Just to agree on notation: A space is zero-dimensional if it is $T_1$ and has a basis consisting of clopen sets, and totally disconnected if the quasicomponents of all points (intersections of all clopen neighborhoods) are singletons. A space is hereditarily disconnected if no subspace is connected, i.e., if the components of all points
are singletons. (Edit: There seems to be disagreement about the names of these properties.
Often what I call hereditarily disconnected is called totally disconnected and what I call totally disconnected is then called totally separated.)
Note that zero-dimensionality implies Hausdorffness.
Zero-dimensional implies totally disconnected since every point can be separated from every other point by a clopen set.
Totally disconnected implies hereditarily disconnected: given a set $A$ with at least two points, one point is not in the quasi-component of the other and hence the two points can be separated by a clopen set. Hence the set $A$ is not connected.
This shows that the space is hereditarily disconnected.
On the other hand, if $X$ is locally compact and hereditarily disconnected, take $x\in X$
and let $U$ be an open set containing $x$.
By local compactness, find an open neighborhood $V\subseteq U$ of $x$ whose closure $\overline V$ is compact.

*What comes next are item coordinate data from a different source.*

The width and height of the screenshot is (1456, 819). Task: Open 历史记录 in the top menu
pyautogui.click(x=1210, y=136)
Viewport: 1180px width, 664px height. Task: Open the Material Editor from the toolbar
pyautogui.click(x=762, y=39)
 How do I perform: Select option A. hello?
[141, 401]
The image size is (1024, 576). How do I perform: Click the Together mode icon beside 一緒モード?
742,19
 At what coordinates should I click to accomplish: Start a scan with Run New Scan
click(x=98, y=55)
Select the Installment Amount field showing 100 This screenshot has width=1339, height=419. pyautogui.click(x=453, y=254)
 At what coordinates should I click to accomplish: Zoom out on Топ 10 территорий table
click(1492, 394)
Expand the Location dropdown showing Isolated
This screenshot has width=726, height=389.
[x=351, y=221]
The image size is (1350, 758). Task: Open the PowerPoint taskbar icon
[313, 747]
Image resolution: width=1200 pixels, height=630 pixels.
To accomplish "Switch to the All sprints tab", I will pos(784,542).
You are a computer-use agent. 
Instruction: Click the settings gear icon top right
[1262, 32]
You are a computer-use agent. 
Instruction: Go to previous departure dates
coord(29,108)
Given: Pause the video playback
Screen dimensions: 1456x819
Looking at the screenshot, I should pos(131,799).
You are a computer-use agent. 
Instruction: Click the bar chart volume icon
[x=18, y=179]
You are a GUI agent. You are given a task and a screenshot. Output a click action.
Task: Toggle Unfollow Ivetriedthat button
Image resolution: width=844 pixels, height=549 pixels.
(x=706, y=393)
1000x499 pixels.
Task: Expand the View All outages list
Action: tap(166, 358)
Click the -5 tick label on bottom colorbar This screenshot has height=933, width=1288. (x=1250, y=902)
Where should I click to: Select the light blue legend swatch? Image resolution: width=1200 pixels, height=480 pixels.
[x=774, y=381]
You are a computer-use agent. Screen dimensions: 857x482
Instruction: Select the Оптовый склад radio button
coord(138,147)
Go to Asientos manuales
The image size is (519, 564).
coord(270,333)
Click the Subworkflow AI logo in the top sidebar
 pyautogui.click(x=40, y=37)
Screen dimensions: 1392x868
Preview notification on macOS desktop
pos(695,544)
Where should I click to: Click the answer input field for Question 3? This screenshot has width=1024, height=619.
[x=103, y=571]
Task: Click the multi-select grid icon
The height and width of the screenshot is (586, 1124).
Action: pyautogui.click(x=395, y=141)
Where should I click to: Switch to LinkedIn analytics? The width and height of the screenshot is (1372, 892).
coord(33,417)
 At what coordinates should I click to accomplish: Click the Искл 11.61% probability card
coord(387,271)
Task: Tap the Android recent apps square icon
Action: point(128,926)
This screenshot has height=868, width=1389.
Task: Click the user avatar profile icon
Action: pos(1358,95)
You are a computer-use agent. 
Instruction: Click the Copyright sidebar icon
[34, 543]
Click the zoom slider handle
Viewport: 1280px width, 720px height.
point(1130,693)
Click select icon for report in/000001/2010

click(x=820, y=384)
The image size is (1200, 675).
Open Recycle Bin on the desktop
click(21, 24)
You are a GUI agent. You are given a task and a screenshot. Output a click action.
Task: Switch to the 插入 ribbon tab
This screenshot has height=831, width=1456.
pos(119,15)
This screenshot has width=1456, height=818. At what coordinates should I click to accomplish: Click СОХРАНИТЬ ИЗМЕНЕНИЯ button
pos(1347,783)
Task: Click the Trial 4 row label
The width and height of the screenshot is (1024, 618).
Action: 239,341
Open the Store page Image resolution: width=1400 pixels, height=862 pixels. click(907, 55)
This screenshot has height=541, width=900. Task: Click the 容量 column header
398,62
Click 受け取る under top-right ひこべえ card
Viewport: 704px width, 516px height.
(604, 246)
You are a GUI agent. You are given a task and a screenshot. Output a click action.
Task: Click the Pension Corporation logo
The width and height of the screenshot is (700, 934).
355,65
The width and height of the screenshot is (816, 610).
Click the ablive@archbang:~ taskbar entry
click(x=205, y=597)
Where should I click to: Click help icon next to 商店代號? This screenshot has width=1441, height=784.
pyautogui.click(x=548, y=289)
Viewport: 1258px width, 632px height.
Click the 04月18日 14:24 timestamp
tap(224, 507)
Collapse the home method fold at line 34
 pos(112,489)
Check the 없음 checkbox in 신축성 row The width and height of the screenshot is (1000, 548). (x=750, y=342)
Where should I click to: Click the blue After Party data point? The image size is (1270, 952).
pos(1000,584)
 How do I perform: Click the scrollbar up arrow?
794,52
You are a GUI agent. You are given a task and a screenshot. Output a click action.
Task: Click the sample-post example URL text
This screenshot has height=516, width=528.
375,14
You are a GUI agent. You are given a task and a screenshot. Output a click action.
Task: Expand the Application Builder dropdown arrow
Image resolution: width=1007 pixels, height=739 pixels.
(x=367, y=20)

In a compact space, components and quasi-components coincide and hence the quasi-component of $x$ in $\overline V$ is $\{x\}$ (you don't need this if you are not interested in hereditary disconnected spaces but just totally disconnected ones). Using compactness again,
there are finitely many clopen subsets $C_1\dots,C_n$ of $\overline V$ such that
$x\in C_1\cap\dots\cap C_n\subseteq V$. The intersection of the $C_i$ is closed in $X$ since this intersection is compact.
It is open in $X$ since it is open in $V$ and $V$ is open in $X$.
This shows that the clopen subsets of $X$ form a basis.
Hence $X$ is zero-dimensional.
Edit: As suggested by Joseph Van Name, I include a proof that in a compact space the components coincide with the quasi-components.
Let $X$ be a compact space and $x\in X$. The component $C$
of $x$ is the union of all connected subsets of $X$ containing $x$. If $A\subseteq X$ is clopen and $x\in A$, then the component of $x$ is contained in $A$. It follows that the component of $x$ is contained in the quasi-component $Q$ of $x$.
In order to show that the component $C$ and the quasi-component $Q$ coincide,
it is now enough to show that $Q$ is connected.
Observe that $Q$ is closed in $X$ and thus compact.
Now suppose that $Q$ is not connected. Then there are nonempty,
relatively open subsets $A$ and $B$
of $Q$ such that $A\cap B=\emptyset$ and $A\cup B=Q$.
Note that $A$ and $B$ are relatively closed in $Q$ and hence compact.
Hence $A$ and $B$ are closed in $X$.
Two disjoint closed sets in a compact space can be separated by open subsets, i.e.,
there are disjoint open sets $U,V\subseteq X$ such that $A\subseteq U$ and $B\subseteq V$.
We have $$Q=\bigcap\{F\subseteq X:F\mbox{ is clopen and }x\in F\}$$
and thus
$$\bigcap\{F\subseteq X:F\mbox{ is clopen and }x\in F\}\cap(X\setminus(U\cup V))=\emptyset.$$
By compactness there are finitely many clopen sets $F_1,\dots,F_n$ containing $x$ such that
$$F_1\cap\dots\cap F_n\cap(X\setminus(U\cup V))=\emptyset.$$
Let $F=F_1\cap\dots\cap F_n$.
$F$ is clopen and we have $Q\subseteq F\subseteq U\cup V$.
We have
$$\overline{U\cap F}\subseteq\overline U\cap F=\overline U\cap(U\cup V)\cap F=U\cap F.$$
It follows that $U\cap F$ is clopen in $X$.
We may assume $x\in A$.
Since $B$ is nonempty, there is some $y\in B$.
But now $y\not\in U\cap F$. It follows that $y$ is not in the quasi-component of $x$,
a contradiction.
Best Answer
The set $\omega_1$ of countable ordinals with the order topology is a totally disconnected locally compact Hausdorff space which can not be written as a disjoint union of subsets that are both compact and open. This follows from the fact that the space is sequentially compact but not compact.